I've been searching for comparisons between running 2 daemons (and the associated effort in maintaining/upgrading/patching), vs. running a single daemon (with any added overhead it entails).

I've found a lot of examples of how to do it, but not much on the why's.

Comments, Opinions, Ideas, Links?"

4 of 37 comments (clear)

  1. Might consider more than that... by iwadasn · · Score: 2, Interesting

    First of all, I am a bit of a web admin. I write software all day, run my own website on my machine, and many of my past jobs were writing asp (shudder) and cgi of various sorts.

    Basically I've always found that people get into trouble when they run webservers with excessive complexity. On a modern webserver, serving just about anything, the actual performance of the webserver software doesn't mean much, all the time is taken with DB interaction and custom code (cgi, jsp, etc..). I would therefore suggest that you try to simplify a bit.

    I've tried jboss and tomcat and don't have any complaints. They work very well, and (at least from what I've heard) are very secure. No buffer overflows to be found, for obvious reasons. In addition, the portabiliity is nice.

    Because of this you might consider trying to run tomcat without apache. The SSL in tomcat works fine, and it's easy enough to set it up so that it will serve both secure and non secure pages.
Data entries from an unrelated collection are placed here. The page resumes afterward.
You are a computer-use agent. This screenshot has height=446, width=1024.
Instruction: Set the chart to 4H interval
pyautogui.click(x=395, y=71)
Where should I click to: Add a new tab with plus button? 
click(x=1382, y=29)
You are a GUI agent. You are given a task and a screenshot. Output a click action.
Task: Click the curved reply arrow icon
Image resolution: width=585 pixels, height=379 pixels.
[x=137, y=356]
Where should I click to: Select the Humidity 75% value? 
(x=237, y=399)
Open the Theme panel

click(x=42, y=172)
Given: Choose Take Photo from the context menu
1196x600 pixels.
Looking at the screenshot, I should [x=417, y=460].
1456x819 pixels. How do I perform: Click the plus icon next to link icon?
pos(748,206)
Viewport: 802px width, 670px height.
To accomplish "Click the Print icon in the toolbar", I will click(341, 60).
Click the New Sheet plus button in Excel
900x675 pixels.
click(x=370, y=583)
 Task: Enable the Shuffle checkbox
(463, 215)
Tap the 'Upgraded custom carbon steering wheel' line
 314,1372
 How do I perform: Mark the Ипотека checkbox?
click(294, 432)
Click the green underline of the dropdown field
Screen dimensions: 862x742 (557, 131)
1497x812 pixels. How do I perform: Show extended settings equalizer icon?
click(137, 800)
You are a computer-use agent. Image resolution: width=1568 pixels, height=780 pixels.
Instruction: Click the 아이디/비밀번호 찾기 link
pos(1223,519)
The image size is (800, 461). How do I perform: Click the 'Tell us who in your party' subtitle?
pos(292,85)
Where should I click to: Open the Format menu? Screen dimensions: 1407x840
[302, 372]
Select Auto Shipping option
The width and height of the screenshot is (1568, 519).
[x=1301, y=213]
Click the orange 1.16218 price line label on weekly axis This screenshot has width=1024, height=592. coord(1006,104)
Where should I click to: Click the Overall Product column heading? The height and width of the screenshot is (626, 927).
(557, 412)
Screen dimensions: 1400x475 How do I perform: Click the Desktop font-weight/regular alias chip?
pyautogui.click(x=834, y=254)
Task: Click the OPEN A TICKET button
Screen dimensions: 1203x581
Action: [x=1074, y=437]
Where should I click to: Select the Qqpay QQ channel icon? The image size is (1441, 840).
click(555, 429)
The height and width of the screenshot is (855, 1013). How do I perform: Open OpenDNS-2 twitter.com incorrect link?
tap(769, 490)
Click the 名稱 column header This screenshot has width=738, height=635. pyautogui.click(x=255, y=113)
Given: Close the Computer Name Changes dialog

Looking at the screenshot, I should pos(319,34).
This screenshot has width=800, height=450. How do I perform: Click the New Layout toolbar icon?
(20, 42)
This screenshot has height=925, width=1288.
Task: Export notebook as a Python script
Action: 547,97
This simplifies everything by placing the entire webserver (except for the cgi) in a single process. I've never really tried the cgi through tomcat, but I'm told it works so you might want to try it at some point. Not sure about PHP, and of course do a lot of testing and investigation before rolling this out into production (as if that even needed to be said).

    If this works for you, you've eliminated all the OS/architecturre dependencies at once. In addition it'll help by cutting out one piece of software (apache), and might help security.

  2. Re:Slashdot/Sourceforge/etc... by Graelin · · Score: 2, Interesting

    Pound is awesome but it has a few very serious problems:

    1) Memory leaks - in our environment pound leaked memory like a siv. I had a cron job that restarted it daily it was so bad. In Pound's defense, this may have been a leak in the openssl libs.

    2) Compatibility - Older versions of pound had very serious problems with some browsers. We had many clients that should not access the secure website. You had to upgrade to the pound-current tarball to fix it, which probably introduced the memory leak mentioned above. :)

    3) It is slow - I hadn't noticed how slow it was until we replaced it.

    4) Pound does not scale well when used as a load balancer. We couldn't get it to handle more than 100 concurrent connections. This may have been a hardware limitation (was not a dual proc, had only 1 gig of ram.)

    We replaced pound with an Intel SSL accelerator and haven't looked back. It rocks.

  3. Re:Some advice... by Peter+Cooper · · Score: 2, Interesting

    Regarding your latter idea, wouldn't that screw things up when it comes to running CGI scripts, and the like? After all, every single thing would be running as the apache process, rather than in a chrooted environment, as many secure systems do. I may, of course, be missing the point.

  4. wow by man_ls · · Score: 2, Interesting

    You sir, are in the exact same situation I was in just two days ago.

    My conclusion:

    Moving to one process to serve all requests, SSL and non-SSL, is more of a hassal than it's worth.

    SSL and Non-SSL on one process requires IP-based vhosting. If you're using vhosts you probably don't have multiple IPs per server. Thus you must use name-based vhosts, and SSL gets confused.

    I gave up and installed two processes and am very happy with that solution.

    Apache+OpenSSL 2.0.48/Win32 on Windows Server 2003.